##### Exercise passage

BROAD RANGE OF POLLUTANTS FOUND IN 10 BRANDS
Altogether, the analyses conducted by the University of Iowa Hygienic Laboratory of these 10 brands of bottled water revealed a wide range of pollutants, including not only disinfection byproducts, but also common urban wastewater pollutants like caffeine and pharmaceuticals (Tylenol); heavy metals and minerals including arsenic and radioactive isotopes; fertilizer residue (nitrate and ammonia); and a broad range of other, tentatively identified industrial chemicals used as solvents, plasticizers, viscosity decreasing agents, and propellants.

The identity of most brands in this study are anonymous. This is typical scientific practice for market-basket style testing programs. We consider these results to represent a snapshot of the market during the window of time in which we purchased samples. While our study findings show that consumers can’t trust that bottled water is pure or cleaner than tap water, it was not designed to indicate pollutant profiles typical over time for particular brands. Walmart and Giant bottled water brands are named in this study because our first tests and numerous followup tests confirmed that these brands contained contaminants at levels that exceeded state standards or voluntary industry guidelines.

The study also included assays for breast cancer cell proliferation, conducted at the University of Missouri.

One bottled water brand spurred a 78% increase in the growth of the breast cancer cells compared to the control sample, with 1,200 initial breast cancer cells multiplying to 32,000 in 4 days, versus only 18,000 for the control sample, indicating that chemical contaminants in the bottled water sample stimulated accelerated division of cancer cells. When estrogen-blocking chemicals were added, the effect was inhibited, showing that the cancer-spurring chemicals mimic estrogen, a hormone linked to breast cancer. Though this result is considered a modest effect relative to the potency of some other industrial chemicals in spurring breast cancer cell growth, the sheer volume of bottled water people consume elevates the health significance of the finding. While the specific chemical(s) responsible for this cancer cell proliferation were not identified in this pilot study, ingestion of endocrine-disrupting and cancer-promoting chemicals from plastics is considered to be a potentially important health concern (Le 2008).

##########

• Tasks and exercises
1. Rewrite the paragraph of the bottled water passage that begins "The identity of most brands" as a short bulleted list, keeping its main facts.
2. According to the bottled water passage, where were the assays for breast cancer cell proliferation conducted?
3. In the bottled water passage, retype the text from "BROAD RANGE OF POLLUTANTS" up to and including "agents, and propellants.".

##### Dataset entries

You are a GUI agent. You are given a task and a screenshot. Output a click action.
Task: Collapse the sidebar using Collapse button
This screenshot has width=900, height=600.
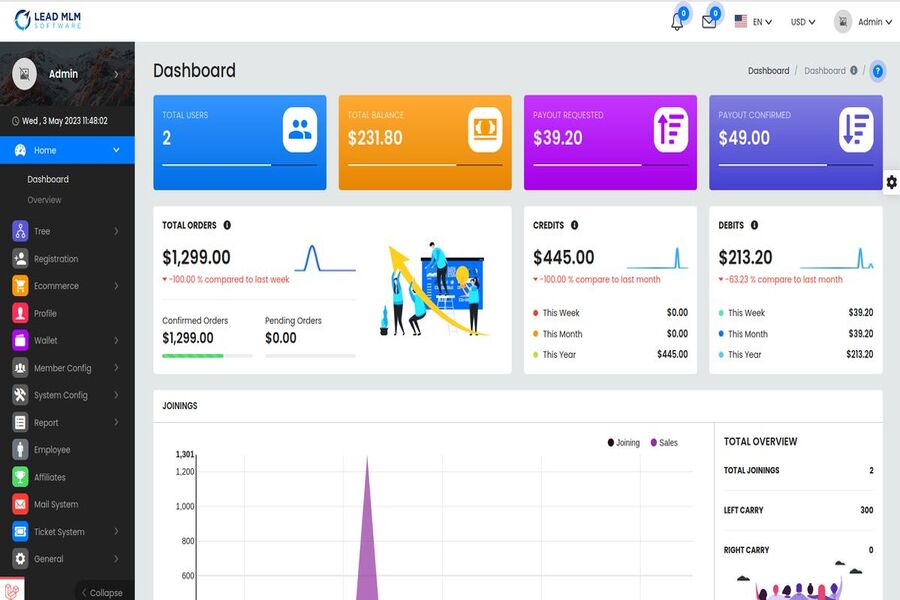tap(101, 592)
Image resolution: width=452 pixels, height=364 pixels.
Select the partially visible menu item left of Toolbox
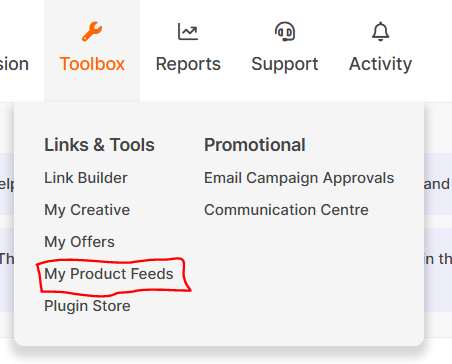click(14, 64)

##########

• Answers for the exercise
1.
- Most brands in the study are anonymous, which is typical scientific practice for market-basket style testing.
- The results are a snapshot of the market during the period when samples were purchased.
- The findings show that consumers can't trust that bottled water is pure or cleaner than tap water.
- The study was not designed to show pollutant profiles typical over time for particular brands.
- Walmart and Giant brands are named because the first tests and numerous followup tests confirmed contaminant levels exceeding state standards or voluntary industry guidelines.

2. At the University of Missouri.

3.
BROAD RANGE OF POLLUTANTS FOUND IN 10 BRANDS
Altogether, the analyses conducted by the University of Iowa Hygienic Laboratory of these 10 brands of bottled water revealed a wide range of pollutants, including not only disinfection byproducts, but also common urban wastewater pollutants like caffeine and pharmaceuticals (Tylenol); heavy metals and minerals including arsenic and radioactive isotopes; fertilizer residue (nitrate and ammonia); and a broad range of other, tentatively identified industrial chemicals used as solvents, plasticizers, viscosity decreasing agents, and propellants.